Cassidy was supportive of the demonstration, saying in an email to the Bryn Mawr community that she “believe[s] our diversity is a strength and a mark of excellence and I am deeply committed to working together with you to create a campus climate that is experienced as safe and supportive by all community members.“

While she stated that both the issues experienced on campus and the rights of the two students involved needed to be considered, she was confident a reasonable decision could be made and Bryn Mawr could move forward through better diversity education.

This statement seemed to be saying that this was all a misunderstanding by the two students involved, and the school, while letting the student body resolve the issue, was deeply committed to the support and proper representation of the students of color at Bryn Mawr.

The flag was removed following the demonstration.

Gone but Not Forgotten

While the initial concern over the display of the Confederate flag had been rectified, many felt that the students in question were not forced to face the consequences of their actions. Many wanted these women to be examples for a stronger presence of a zero tolerance policy for racial bias and insensitivity.

In a signed letter, representatives of the Radnor community asked for the removal of the two women not just from Radnor Hall, but the campus residential community as a whole. “While we are unwilling to live in an environment with those students, we cannot, in good conscience, impose this threat on members of the greater Bryn Mawr community,” the letter said.

Bryn Mawr strongly supports the idea of self-governance. So, when a statement, such as the letter by Radnor residents, gives a clear issue and solution, and is backed by the majority of the residents at the residence hall, it is generally honored.

The two students were relocated to an off-campus apartment leased by the college.

Repercussions also found their way into the two students’ extracurricular lives.

As members of multiple athletic teams, their right to continue participation was called into question. Ultimately, it was decided that the students be allowed to keep their places on the roster. However, one of the students was removed from her leadership position as the secretary of SAAC, the Student Athletic Advisory Committee.

The events surrounding what began as a harmless, if misguided, display of hometown pride became a conduit for larger issues.

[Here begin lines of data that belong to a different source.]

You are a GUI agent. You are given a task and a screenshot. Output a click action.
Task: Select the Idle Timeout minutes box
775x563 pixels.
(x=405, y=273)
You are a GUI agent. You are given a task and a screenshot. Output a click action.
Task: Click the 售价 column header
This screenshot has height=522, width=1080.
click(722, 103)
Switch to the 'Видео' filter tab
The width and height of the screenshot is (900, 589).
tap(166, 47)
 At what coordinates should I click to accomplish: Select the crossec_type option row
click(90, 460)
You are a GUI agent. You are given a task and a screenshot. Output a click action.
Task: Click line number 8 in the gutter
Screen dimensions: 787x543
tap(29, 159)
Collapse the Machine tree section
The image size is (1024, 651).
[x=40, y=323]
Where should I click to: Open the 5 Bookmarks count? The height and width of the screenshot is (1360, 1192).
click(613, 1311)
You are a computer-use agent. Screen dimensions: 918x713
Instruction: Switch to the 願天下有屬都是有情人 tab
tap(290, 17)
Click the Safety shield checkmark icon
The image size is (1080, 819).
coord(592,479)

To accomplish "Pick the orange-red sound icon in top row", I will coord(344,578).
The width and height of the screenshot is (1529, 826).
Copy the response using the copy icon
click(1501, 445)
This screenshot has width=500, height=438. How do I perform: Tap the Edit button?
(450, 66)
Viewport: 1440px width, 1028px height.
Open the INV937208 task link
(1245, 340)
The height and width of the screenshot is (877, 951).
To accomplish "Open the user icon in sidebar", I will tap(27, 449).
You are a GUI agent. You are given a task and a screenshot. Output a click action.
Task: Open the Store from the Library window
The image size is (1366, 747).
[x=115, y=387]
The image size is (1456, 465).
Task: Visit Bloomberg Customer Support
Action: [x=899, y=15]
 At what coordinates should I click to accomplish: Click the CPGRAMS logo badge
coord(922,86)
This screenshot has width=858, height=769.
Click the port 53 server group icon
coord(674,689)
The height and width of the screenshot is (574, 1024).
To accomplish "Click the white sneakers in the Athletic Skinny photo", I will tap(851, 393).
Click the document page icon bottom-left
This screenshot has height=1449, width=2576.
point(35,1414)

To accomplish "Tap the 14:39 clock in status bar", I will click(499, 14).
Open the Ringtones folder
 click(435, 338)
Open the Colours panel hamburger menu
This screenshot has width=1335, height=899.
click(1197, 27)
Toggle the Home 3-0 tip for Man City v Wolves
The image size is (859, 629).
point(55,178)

Two students raised in the South and ignorant of the racial implications of the Confederate Flag found themselves as symbols for the larger culture of passive oppression through a refusal by administrations to act quickly and decisively in instances of personal insensitivity and bias.

This led to their removal from campus, loss of leadership positions, and quasi-ostracism from the community at large.

Are these just consequences for the ignorant actions of two college students? Or are they an over-zealous response channeled by frustration at not being able to address racism on a larger systemic basis?